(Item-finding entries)
★ ★ ★ ★

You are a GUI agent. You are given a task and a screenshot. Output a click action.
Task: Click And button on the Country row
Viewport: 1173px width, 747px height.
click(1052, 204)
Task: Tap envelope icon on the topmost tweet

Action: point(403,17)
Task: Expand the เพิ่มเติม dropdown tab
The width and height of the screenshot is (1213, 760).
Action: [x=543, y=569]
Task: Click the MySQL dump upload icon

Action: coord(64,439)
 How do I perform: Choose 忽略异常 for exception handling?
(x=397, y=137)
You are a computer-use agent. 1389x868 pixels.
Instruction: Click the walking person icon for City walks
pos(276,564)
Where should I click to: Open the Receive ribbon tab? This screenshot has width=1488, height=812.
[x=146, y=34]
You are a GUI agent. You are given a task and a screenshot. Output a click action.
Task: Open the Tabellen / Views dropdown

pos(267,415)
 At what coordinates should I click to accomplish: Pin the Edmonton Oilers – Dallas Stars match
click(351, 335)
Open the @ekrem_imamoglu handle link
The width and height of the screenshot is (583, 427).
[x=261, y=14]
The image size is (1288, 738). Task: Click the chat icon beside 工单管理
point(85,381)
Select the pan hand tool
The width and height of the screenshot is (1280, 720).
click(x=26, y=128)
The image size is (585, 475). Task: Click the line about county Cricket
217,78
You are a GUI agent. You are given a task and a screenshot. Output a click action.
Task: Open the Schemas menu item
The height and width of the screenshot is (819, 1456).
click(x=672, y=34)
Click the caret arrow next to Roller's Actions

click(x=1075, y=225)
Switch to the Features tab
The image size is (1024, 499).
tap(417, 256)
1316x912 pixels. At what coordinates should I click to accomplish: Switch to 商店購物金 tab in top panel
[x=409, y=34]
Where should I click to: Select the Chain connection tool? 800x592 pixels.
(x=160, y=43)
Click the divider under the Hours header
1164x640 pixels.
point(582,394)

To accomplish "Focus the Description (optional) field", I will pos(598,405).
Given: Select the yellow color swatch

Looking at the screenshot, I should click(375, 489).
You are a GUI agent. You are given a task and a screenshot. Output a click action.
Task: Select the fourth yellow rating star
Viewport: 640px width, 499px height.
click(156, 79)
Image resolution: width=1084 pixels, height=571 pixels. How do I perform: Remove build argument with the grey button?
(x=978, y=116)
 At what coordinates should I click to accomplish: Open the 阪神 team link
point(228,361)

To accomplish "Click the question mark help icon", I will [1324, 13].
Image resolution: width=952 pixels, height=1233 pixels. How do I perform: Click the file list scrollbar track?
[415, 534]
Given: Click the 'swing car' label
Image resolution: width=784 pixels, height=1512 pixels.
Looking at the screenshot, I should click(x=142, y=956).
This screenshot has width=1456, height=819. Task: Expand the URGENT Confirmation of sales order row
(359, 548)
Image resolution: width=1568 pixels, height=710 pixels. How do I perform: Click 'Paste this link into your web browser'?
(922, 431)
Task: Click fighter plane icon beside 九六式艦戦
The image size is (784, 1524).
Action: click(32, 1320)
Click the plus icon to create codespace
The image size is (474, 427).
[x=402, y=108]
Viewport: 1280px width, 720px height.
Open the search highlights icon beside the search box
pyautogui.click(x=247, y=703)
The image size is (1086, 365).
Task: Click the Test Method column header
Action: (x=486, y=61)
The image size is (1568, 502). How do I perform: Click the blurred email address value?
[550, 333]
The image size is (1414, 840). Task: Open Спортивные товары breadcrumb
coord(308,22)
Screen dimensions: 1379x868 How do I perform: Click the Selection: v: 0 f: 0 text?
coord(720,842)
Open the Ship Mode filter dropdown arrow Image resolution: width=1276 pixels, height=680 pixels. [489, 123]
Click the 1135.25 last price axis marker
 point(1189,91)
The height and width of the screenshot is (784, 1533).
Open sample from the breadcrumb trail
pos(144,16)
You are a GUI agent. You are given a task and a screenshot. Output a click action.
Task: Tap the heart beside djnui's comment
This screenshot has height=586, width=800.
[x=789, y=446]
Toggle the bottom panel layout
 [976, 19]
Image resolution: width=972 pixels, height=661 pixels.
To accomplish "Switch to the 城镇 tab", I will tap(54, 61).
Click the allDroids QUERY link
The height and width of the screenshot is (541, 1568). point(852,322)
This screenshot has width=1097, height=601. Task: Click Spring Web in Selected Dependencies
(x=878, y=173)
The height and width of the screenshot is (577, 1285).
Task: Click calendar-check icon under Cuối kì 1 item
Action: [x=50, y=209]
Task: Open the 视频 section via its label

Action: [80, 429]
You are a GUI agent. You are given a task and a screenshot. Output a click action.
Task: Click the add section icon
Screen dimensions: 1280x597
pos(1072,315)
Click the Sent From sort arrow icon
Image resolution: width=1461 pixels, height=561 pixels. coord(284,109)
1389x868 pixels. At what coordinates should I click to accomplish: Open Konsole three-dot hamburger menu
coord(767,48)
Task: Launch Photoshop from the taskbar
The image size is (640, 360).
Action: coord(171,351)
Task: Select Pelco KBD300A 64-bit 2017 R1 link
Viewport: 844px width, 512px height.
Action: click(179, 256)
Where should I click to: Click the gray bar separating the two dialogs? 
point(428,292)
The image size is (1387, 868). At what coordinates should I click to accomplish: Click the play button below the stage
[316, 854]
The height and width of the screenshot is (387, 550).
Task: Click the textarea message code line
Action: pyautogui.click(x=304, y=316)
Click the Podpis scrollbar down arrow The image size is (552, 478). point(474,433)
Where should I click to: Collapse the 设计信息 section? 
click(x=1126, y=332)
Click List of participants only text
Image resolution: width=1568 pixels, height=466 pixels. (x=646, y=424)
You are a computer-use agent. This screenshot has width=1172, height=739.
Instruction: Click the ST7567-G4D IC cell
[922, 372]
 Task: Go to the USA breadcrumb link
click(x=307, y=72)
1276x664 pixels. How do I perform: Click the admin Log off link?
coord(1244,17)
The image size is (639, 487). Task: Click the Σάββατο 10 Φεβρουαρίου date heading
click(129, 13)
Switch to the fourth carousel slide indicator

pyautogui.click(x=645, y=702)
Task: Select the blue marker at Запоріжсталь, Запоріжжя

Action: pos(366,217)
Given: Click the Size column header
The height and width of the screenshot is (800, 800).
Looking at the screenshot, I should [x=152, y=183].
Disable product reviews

★ ★ ★ ★

OBJECTIVE => Update the entries from the start through the line with "[x=409, y=34]", inclusive, replacing "GUI agent" with "UI agent" and leaving everything else unchanged.

TASK OUTPUT =>
You are a UI agent. You are given a task and a screenshot. Output a click action.
Task: Click And button on the Country row
Viewport: 1173px width, 747px height.
click(1052, 204)
Task: Tap envelope icon on the topmost tweet

Action: point(403,17)
Task: Expand the เพิ่มเติม dropdown tab
The width and height of the screenshot is (1213, 760).
Action: [x=543, y=569]
Task: Click the MySQL dump upload icon

Action: coord(64,439)
 How do I perform: Choose 忽略异常 for exception handling?
(x=397, y=137)
You are a computer-use agent. 1389x868 pixels.
Instruction: Click the walking person icon for City walks
pos(276,564)
Where should I click to: Open the Receive ribbon tab? This screenshot has width=1488, height=812.
[x=146, y=34]
You are a UI agent. You are given a task and a screenshot. Output a click action.
Task: Open the Tabellen / Views dropdown

pos(267,415)
 At what coordinates should I click to accomplish: Pin the Edmonton Oilers – Dallas Stars match
click(351, 335)
Open the @ekrem_imamoglu handle link
The width and height of the screenshot is (583, 427).
[x=261, y=14]
The image size is (1288, 738). Task: Click the chat icon beside 工单管理
point(85,381)
Select the pan hand tool
The width and height of the screenshot is (1280, 720).
click(x=26, y=128)
The image size is (585, 475). Task: Click the line about county Cricket
217,78
You are a UI agent. You are given a task and a screenshot. Output a click action.
Task: Open the Schemas menu item
The height and width of the screenshot is (819, 1456).
click(x=672, y=34)
Click the caret arrow next to Roller's Actions

click(x=1075, y=225)
Switch to the Features tab
The image size is (1024, 499).
tap(417, 256)
1316x912 pixels. At what coordinates should I click to accomplish: Switch to 商店購物金 tab in top panel
[x=409, y=34]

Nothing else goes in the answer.